En passant par New York
Tout avait commencé durant l’été 2004. Un cadre sabenien avait souhaité bénéficier de la première « DLU », cette Déclaration libératoire unique permettant le rapatriement en Belgique (à moindres frais fiscaux) de pactoles indûment placés à l’étranger. Mais le montant en cause était à l’évidence anormalement élevé et sa provenance, injustifiable. Interrogé, il avait reconnu avoir profité d’un système de rémunération occulte instauré par la compagnie aérienne dès le début des années 90. Le juge d’instruction bruxellois Jean-Claude Van Espen, par ailleurs saisi d’une plainte à ce sujet en 2001, ainsi que ses enquêteurs, avaient d’abord réussi à remonter un pan luxembourgeois de la filière, où il était question de « salaires spéciaux », qui auraient été payés à trente-cinq sabeniens influents… pendant des conflits sociaux ! Puis, en 2007 et à leur grande surprise, le juge et les policiers mettaient un autre versant de la combine au jour. Celui-là passait par les Bermudes…
C’est là qu’était établie la « Sabbel Insurance Ltd », une filiale de la Sabena constituée en 1991. Elle avait pour objet social la gestion des risques liés aux activités non aériennes de la Sabena. Il s’agissait par exemple de couvrir, à raison de 13,5 millions de dollars, son hôtel rwandais des Mille Collines, à Kigali. Ce qui avait fait tiquer le juge, c’était que, à cinq reprises au moins, Sabbel avait reçu de la Sabena des primes annuelles de 1.350.000 dollars, mais par le truchement de la Bank of Bermuda, à New York. Etrange. Et inutilement compliqué pour des versements normaux, avait-il dû se dire.
Sabfin et Sabin
D’où de nouveaux interrogatoires, dont celui d’un ancien dirigeant qui allait avouer qu’il s’agissait de payer des membres du Comité de direction en « black ». Mis sur la sellette, Pierre Godfroid avait expliqué que, au moment de renouveler en partie l’équipe de direction, il n’avait « pas pu embaucher à leur valeur de marché » ses nouveaux hauts cadres. D’où le supplément au noir, que couvrait en réalité une partie des « primes ». Supplément qui fut du reste finalement accordé aussi aux cadres plus anciens. Bref, à l’arrivée, les intéressés recevaient chacun l’équivalent de 12.500 à 37.500 euros par an. Au total, la manne avait été estimée à 2,4 millions d’euros, versés à l’abri de tout regard du fisc.

────────────────────

**À faire**:
A. Répondez à ces questions sur le texte consacré à la rémunération occulte à la Sabena :
(i) En quelle année la « Sabbel Insurance Ltd » a-t-elle été constituée ?
(ii) Quel juge d'instruction bruxellois est nommé ?
(iii) À combien la manne totale versée au noir a-t-elle été estimée ?
B. Traduisez en anglais cette phrase du texte sur la rémunération occulte à la Sabena : « Elle avait pour objet social la gestion des risques liés aux activités non aériennes de la Sabena. »
C. Poursuivez le texte sur la rémunération occulte à la Sabena à partir de sa dernière phrase.

────────────────────

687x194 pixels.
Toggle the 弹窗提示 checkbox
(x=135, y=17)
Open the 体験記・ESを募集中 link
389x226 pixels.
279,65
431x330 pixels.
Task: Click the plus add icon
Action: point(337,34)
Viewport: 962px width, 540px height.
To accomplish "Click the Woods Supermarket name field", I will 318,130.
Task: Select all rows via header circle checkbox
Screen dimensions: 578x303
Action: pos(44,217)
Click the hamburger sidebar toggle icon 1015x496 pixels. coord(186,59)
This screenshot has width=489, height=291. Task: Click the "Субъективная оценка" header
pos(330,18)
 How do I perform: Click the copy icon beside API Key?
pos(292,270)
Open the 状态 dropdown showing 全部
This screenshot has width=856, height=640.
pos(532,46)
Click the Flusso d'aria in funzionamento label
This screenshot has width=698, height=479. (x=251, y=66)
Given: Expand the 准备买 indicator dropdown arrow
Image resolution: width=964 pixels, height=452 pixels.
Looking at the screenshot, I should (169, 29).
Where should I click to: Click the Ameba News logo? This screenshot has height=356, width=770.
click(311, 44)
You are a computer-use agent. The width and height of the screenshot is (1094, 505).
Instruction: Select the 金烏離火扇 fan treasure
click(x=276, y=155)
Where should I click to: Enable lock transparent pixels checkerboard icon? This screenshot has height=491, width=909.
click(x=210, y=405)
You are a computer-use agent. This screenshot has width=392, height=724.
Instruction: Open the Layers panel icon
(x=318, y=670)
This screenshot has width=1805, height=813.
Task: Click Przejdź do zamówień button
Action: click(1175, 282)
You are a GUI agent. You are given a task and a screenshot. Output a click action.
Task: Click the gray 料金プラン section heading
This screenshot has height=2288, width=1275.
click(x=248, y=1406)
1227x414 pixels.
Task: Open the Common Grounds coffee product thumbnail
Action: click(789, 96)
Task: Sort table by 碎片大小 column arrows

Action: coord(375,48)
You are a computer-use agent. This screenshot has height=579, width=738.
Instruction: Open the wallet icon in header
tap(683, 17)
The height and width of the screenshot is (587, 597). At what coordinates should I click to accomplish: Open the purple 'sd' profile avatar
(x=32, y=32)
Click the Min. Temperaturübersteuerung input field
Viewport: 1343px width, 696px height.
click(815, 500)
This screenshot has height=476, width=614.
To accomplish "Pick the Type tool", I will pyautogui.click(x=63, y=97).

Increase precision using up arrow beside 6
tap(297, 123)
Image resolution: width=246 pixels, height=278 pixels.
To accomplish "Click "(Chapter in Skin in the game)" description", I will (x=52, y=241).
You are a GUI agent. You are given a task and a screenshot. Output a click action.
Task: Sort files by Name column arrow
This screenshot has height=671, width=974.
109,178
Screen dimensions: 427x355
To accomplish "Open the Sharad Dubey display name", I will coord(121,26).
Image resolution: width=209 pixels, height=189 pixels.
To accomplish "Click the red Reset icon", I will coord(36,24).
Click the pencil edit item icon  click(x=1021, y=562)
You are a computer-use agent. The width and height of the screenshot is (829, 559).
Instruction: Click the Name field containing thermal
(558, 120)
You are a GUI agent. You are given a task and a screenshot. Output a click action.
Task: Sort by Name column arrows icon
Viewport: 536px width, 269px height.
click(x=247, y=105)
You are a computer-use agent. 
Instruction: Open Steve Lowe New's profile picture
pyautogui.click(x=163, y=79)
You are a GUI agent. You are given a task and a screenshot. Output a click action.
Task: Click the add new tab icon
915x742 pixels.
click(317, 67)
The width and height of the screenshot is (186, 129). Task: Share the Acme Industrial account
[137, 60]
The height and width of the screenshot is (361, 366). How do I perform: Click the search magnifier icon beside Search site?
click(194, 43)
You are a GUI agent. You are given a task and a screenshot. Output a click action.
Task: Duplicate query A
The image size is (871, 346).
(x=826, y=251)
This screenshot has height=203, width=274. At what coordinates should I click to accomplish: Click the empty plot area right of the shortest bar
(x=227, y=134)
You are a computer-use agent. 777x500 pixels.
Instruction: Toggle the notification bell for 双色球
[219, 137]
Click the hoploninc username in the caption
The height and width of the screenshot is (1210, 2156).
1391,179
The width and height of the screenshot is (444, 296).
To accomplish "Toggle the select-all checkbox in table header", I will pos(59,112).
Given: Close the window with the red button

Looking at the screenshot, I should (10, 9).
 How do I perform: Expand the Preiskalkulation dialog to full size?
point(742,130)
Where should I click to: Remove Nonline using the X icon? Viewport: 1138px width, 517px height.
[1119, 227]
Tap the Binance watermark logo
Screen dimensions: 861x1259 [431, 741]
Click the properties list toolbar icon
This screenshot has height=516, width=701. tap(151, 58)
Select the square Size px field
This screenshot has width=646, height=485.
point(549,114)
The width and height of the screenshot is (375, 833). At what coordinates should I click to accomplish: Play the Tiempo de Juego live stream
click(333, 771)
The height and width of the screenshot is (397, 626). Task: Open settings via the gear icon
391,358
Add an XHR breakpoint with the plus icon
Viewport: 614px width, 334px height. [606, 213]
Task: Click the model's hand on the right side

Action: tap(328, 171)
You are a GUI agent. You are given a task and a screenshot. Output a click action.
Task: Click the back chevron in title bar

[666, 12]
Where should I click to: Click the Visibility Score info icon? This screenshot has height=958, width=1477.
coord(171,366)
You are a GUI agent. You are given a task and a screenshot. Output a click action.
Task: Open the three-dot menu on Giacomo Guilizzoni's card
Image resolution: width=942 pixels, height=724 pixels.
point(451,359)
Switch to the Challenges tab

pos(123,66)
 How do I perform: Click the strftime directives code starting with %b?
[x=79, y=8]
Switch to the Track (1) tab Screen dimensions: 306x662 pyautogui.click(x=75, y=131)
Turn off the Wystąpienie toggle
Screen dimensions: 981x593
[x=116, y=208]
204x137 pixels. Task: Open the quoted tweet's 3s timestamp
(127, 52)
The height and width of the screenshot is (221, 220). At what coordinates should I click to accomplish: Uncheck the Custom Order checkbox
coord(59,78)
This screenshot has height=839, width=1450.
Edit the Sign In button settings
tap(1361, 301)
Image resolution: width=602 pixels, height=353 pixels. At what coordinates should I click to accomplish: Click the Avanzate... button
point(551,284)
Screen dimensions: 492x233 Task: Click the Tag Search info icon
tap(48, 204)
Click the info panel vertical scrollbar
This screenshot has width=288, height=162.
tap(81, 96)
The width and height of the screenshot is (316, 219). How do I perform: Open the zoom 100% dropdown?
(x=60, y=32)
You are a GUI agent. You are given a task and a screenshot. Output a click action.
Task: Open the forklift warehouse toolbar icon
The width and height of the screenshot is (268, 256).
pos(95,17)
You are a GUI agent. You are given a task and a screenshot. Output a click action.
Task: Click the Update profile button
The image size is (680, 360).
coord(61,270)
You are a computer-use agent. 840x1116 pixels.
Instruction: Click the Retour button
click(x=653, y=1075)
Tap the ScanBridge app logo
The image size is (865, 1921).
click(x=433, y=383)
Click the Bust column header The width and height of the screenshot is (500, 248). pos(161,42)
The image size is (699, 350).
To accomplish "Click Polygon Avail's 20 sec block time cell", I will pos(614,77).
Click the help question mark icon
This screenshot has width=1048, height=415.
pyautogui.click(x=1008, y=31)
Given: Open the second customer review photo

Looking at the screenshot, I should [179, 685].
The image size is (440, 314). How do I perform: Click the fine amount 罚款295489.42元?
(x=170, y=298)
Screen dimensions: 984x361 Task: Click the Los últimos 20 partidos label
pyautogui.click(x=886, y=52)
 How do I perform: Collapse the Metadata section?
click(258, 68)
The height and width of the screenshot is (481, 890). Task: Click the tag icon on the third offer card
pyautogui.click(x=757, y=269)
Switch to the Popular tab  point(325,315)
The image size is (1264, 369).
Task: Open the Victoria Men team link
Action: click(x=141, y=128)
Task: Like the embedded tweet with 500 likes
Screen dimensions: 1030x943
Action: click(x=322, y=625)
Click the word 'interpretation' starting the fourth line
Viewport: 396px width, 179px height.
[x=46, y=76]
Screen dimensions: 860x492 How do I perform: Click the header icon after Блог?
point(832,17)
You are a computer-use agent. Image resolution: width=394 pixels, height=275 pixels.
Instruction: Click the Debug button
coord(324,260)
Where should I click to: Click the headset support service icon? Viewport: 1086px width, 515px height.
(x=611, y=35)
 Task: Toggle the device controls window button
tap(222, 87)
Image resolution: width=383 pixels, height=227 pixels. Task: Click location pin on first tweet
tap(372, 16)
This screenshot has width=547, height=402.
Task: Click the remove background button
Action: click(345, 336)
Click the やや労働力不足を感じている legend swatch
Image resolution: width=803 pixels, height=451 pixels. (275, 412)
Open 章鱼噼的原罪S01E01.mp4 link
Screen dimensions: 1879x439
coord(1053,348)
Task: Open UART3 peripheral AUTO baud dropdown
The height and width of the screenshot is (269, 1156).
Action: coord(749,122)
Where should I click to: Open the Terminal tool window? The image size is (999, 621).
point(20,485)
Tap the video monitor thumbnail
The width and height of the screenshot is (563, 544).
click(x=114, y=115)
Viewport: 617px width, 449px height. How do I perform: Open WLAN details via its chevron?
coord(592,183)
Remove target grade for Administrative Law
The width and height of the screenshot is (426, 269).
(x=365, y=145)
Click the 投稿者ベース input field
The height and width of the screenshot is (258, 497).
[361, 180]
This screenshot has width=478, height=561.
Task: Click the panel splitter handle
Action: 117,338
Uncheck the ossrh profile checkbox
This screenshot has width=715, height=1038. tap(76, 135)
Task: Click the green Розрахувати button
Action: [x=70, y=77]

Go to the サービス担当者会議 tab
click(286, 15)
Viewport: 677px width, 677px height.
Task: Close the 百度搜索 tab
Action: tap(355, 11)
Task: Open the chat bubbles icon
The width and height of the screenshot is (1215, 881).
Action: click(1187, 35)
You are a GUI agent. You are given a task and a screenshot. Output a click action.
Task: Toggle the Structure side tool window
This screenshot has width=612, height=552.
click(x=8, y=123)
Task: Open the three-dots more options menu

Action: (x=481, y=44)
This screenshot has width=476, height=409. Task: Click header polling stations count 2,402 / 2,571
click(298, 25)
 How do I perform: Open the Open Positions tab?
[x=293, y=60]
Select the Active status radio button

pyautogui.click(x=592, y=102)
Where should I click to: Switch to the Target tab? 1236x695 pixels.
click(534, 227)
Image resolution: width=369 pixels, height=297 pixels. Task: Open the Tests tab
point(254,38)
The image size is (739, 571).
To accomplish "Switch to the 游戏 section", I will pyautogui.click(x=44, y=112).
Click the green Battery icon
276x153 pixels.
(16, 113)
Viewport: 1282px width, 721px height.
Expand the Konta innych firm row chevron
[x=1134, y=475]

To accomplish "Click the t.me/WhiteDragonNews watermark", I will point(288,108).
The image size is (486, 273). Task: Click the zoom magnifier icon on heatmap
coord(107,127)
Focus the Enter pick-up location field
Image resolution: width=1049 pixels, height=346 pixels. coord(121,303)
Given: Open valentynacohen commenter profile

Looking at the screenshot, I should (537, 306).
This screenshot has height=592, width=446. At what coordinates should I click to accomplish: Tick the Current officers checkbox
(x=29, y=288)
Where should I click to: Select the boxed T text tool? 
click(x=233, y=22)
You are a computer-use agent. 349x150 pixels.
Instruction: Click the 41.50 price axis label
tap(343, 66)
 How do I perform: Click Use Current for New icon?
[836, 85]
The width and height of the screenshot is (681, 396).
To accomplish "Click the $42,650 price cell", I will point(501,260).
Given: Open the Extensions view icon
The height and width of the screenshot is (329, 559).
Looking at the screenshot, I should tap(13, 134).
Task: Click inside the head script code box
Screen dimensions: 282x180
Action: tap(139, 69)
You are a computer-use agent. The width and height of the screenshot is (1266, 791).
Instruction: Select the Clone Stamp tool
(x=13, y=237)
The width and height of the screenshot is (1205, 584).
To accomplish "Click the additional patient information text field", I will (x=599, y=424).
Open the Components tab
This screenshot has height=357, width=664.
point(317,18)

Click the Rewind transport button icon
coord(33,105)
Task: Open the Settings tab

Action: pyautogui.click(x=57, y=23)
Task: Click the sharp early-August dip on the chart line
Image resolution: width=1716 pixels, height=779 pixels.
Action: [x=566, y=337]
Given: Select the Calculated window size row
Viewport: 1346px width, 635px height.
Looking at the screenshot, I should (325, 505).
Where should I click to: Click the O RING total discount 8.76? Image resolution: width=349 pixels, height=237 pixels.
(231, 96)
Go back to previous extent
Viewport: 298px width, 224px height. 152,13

────────────────────

**Réponses**:
A.
(i) En 1991.
(ii) Jean-Claude Van Espen.
(iii) À 2,4 millions d'euros.

B. Its corporate purpose was managing the risks linked to Sabena's non-aviation activities.

C.
Toutefois, le procès pourrait mettre en lumière le rôle d’autres offshores citées durant l’enquête, comme « Sabfin Aircraft Finance » et « Sabin Promozioni ». Ont-elles été utilisées à des fins similaires, gonflant la valeur globale des flux financiers anormaux ? Les juges se pencheront aussi sur des assurances-vie (trop) copieuses reçues par les anciens responsables de la Sabena (via Axa Luxembourg qui, elle, n’est plus à la cause depuis peu, grâce au paiement d’une transaction de plusieurs millions d’euros).
On oublie les Airbus
Le total général des malversations atteint-il quelque 10 millions d’euros, comme on le disait en 2008 ? Pour le savoir, rendez-vous au tribunal où, à moins d’un appel victorieux contre ce renvoi, les inculpés vont devoir tout expliquer (sauf l’achat de 34 Airbus en 1997, l’instance d’instruction estimant disposer de trop peu d’éléments pour un renvoi au tribunal). On sait en tout cas déjà que Patrick du Bois, qui fut aussi administrateur de la Sabbel, regrette pour sa part d’avoir accepté une assurance-vie qui lui avait été « présentée comme légale et conforme au Code des impôts », ainsi qu’il l’expliquait dans la presse, dès 2007. Quant à Pierre Godfroid, il a sans doute subi la pression de plein fouet, jeudi à la chambre du conseil, du moins selon l’agence Belga qui a noté qu’il fut victime d’un malaise, heureusement sans gravité.